The implementation of good processes therefore is worth considering when growing your business, and contributes towards an improved market valuation. It’s a no-brainer.

People

in a service business, your people are your most valuable asset and probably your most expensive overhead. We work with specialists in employee engagement who apply known methodologies to measure how efficiently a business is using its people, and the cost thereof. They provide an indication of whether the skills and experience of those people, the Human Capital, is being developed into psychological capital and if this is implemented how this can offer an enhanced relationship with the business that delivers discretionary effort, robustness and has incremental effects on performance.

We also offer a wide range of ongoing training such as presentation skills training, sales training, negotiation training and management training through our network of specialist training consultants to support the businesses people development.

Loyal employees in any business create loyal customers, who in turn create happy shareholders. The process sounds easy but it is not, and has defeated some of the biggest organisations of the twentieth century

Sir Richard Branson

Physical Evidence

with a service business, we are often selling the intangible.
Do we expect our customers to appoint us based on a snappy sales presentation, some chat about our experience and demonstration of track record? Hardly!

Physical Evidence becomes a key part of your marketing function – what testimonials can you provide, what case studies or examples of work of a similar type that you have done before? What ROI have you provided to other customers in a similar sector, that will demonstrate your capabilities? Qualifications – what qualifications do team members have, and what commitment have you made to their ongoing training so that your customers know they are getting ‘the best in class’ at their job.

Physical Evidence (or PE) must be tangible, evidenced proof that you do what you say you do, the unequivocal documentation that by ‘buying your business services’ you will achieve x and y and z. PE can be your website, case studies, testimonials, site visits, photographs, health & safety statistics (independently measured of course), customer satisfaction reports and even videos of projects and delighted customers.

We refer to all of the 7 P’s when we work with all our clients …, using the tried and trusted methodology detailed above, and we examine each one of these asking soul-searching questions of the business owners and directors.
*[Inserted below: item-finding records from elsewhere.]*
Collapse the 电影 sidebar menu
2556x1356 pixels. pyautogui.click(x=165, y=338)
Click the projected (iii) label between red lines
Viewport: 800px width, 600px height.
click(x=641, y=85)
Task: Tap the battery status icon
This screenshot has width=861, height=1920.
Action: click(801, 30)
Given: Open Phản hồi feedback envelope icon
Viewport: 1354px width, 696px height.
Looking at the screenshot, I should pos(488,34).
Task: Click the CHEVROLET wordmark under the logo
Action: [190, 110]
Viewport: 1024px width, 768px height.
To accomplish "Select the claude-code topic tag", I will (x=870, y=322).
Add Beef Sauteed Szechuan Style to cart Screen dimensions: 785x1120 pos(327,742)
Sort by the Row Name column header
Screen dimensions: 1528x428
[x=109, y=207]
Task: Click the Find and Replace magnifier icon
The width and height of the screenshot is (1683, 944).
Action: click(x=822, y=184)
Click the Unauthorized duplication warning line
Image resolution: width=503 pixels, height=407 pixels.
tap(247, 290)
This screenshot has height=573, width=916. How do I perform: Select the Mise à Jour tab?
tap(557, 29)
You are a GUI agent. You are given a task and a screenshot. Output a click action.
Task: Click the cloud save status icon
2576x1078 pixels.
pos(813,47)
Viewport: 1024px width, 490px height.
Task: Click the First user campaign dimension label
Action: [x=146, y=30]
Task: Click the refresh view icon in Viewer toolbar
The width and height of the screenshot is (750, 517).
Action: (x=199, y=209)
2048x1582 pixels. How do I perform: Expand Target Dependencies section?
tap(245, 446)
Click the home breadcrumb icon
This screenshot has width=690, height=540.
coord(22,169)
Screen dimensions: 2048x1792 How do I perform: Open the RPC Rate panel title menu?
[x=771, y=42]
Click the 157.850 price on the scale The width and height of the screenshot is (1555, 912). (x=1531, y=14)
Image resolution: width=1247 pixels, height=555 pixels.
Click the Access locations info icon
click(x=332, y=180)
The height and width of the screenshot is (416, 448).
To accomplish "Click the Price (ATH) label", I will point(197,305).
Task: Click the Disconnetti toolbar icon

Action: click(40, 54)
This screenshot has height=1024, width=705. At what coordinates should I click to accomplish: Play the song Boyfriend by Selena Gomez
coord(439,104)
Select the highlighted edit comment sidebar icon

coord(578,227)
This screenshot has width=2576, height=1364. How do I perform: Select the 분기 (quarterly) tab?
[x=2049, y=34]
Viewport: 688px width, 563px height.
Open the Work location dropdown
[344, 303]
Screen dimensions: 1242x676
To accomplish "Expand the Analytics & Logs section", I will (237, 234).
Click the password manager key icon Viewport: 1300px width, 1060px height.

Are they really providing the best product there is? How do we measure that?

Customer feedback can provide invaluable information as to on job performance in terms of customer experience, and can give you valuable insight to where you have a training need or need to take disciplinary action. Encouraging innovation within the business so that ideas and continuous improvement is given air time is a fantastic way to encourage your employees to help you develop your business.

There is now talk of a further P – the 8th P – but this is sector dependent – whether charitable/social or commerce/corporate.

But getting back to basics with your business strategy in terms of what you offer, where you can make improvements that will add to your bottom line, and how that is in effect implemented by your marketing management team.

And not one word yet about “digital” – in my opinion, digital comms is merely one element of the promotional campaign, so don’t get phased by it. Treat it as part of the ‘marketing mix’ which you have at your disposal within your BD strategy and certainly not the only marketing method within your marketing toolkit for professional services.